EXERCISE
All of the data that follows should be written out exactly.

++++ INPUT RECORDS

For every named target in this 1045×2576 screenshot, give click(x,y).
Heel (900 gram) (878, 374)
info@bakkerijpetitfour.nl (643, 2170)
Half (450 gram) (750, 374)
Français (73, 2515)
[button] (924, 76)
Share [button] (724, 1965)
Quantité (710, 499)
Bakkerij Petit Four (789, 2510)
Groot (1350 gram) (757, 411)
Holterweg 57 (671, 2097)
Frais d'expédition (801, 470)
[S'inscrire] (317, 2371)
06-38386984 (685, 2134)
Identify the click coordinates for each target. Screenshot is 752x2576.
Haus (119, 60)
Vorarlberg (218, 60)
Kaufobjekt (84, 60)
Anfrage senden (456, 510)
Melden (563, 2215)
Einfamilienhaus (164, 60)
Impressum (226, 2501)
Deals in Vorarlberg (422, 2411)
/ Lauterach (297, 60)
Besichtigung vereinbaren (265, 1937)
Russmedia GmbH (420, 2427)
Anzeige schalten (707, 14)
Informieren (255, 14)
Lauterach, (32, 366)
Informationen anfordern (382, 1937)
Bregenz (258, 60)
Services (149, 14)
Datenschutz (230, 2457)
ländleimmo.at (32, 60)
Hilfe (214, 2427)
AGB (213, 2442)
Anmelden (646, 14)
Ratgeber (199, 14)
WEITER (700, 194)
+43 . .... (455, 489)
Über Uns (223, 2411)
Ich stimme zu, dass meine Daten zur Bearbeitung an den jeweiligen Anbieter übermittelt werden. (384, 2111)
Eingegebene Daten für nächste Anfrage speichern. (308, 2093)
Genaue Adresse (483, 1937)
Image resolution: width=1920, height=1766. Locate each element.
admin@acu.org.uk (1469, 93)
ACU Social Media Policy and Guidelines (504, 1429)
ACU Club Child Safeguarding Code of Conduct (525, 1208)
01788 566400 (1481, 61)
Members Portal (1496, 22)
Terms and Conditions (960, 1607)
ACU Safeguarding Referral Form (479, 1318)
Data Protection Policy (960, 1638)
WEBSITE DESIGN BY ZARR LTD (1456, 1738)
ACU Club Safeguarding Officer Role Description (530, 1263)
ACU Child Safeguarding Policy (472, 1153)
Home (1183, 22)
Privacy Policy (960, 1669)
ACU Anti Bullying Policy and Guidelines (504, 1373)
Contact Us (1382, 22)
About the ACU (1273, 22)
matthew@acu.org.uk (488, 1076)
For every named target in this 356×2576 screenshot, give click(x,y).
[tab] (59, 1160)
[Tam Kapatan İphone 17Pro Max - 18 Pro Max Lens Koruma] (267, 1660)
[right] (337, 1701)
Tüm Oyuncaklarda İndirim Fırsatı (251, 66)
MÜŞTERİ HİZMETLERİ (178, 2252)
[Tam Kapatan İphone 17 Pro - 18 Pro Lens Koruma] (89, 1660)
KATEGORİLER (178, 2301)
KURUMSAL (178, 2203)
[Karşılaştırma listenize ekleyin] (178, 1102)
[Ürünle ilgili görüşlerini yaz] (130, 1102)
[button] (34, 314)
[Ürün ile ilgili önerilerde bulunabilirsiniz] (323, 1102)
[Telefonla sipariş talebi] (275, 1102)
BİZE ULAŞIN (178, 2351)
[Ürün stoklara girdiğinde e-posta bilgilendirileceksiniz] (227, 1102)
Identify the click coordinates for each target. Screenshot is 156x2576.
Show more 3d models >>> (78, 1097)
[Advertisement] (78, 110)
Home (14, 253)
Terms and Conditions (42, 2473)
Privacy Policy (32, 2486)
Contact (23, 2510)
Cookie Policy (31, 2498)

++++++++

RESULT
For every named target in this 1045×2576 screenshot, give click(x,y).
Heel (900 gram) (878, 374)
info@bakkerijpetitfour.nl (643, 2170)
Half (450 gram) (750, 374)
Français (73, 2515)
[button] (924, 76)
Share [button] (724, 1965)
Quantité (710, 499)
Bakkerij Petit Four (789, 2510)
Groot (1350 gram) (757, 411)
Holterweg 57 (671, 2097)
Frais d'expédition (801, 470)
[S'inscrire] (317, 2371)
06-38386984 (685, 2134)
Identify the click coordinates for each target. Screenshot is 752x2576.
Haus (119, 60)
Vorarlberg (218, 60)
Kaufobjekt (84, 60)
Anfrage senden (456, 510)
Melden (563, 2215)
Einfamilienhaus (164, 60)
Impressum (226, 2501)
Deals in Vorarlberg (422, 2411)
/ Lauterach (297, 60)
Besichtigung vereinbaren (265, 1937)
Russmedia GmbH (420, 2427)
Anzeige schalten (707, 14)
Informieren (255, 14)
Lauterach, (32, 366)
Informationen anfordern (382, 1937)
Bregenz (258, 60)
Services (149, 14)
Datenschutz (230, 2457)
ländleimmo.at (32, 60)
Hilfe (214, 2427)
AGB (213, 2442)
Anmelden (646, 14)
Ratgeber (199, 14)
WEITER (700, 194)
+43 . .... (455, 489)
Über Uns (223, 2411)
Ich stimme zu, dass meine Daten zur Bearbeitung an den jeweiligen Anbieter übermittelt werden. (384, 2111)
Eingegebene Daten für nächste Anfrage speichern. (308, 2093)
Genaue Adresse (483, 1937)
Image resolution: width=1920, height=1766. Locate each element.
admin@acu.org.uk (1469, 93)
ACU Social Media Policy and Guidelines (504, 1429)
ACU Club Child Safeguarding Code of Conduct (525, 1208)
01788 566400 (1481, 61)
Members Portal (1496, 22)
Terms and Conditions (960, 1607)
ACU Safeguarding Referral Form (479, 1318)
Data Protection Policy (960, 1638)
WEBSITE DESIGN BY ZARR LTD (1456, 1738)
ACU Club Safeguarding Officer Role Description (530, 1263)
ACU Child Safeguarding Policy (472, 1153)
Home (1183, 22)
Privacy Policy (960, 1669)
ACU Anti Bullying Policy and Guidelines (504, 1373)
Contact Us (1382, 22)
About the ACU (1273, 22)
matthew@acu.org.uk (488, 1076)
For every named target in this 356×2576 screenshot, give click(x,y).
[tab] (59, 1160)
[Tam Kapatan İphone 17Pro Max - 18 Pro Max Lens Koruma] (267, 1660)
[right] (337, 1701)
Tüm Oyuncaklarda İndirim Fırsatı (251, 66)
MÜŞTERİ HİZMETLERİ (178, 2252)
[Tam Kapatan İphone 17 Pro - 18 Pro Lens Koruma] (89, 1660)
KATEGORİLER (178, 2301)
KURUMSAL (178, 2203)
[Karşılaştırma listenize ekleyin] (178, 1102)
[Ürünle ilgili görüşlerini yaz] (130, 1102)
[button] (34, 314)
[Ürün ile ilgili önerilerde bulunabilirsiniz] (323, 1102)
[Telefonla sipariş talebi] (275, 1102)
BİZE ULAŞIN (178, 2351)
[Ürün stoklara girdiğinde e-posta bilgilendirileceksiniz] (227, 1102)
Identify the click coordinates for each target. Screenshot is 156x2576.
Show more 3d models >>> (78, 1097)
[Advertisement] (78, 110)
Home (14, 253)
Terms and Conditions (42, 2473)
Privacy Policy (32, 2486)
Contact (23, 2510)
Cookie Policy (31, 2498)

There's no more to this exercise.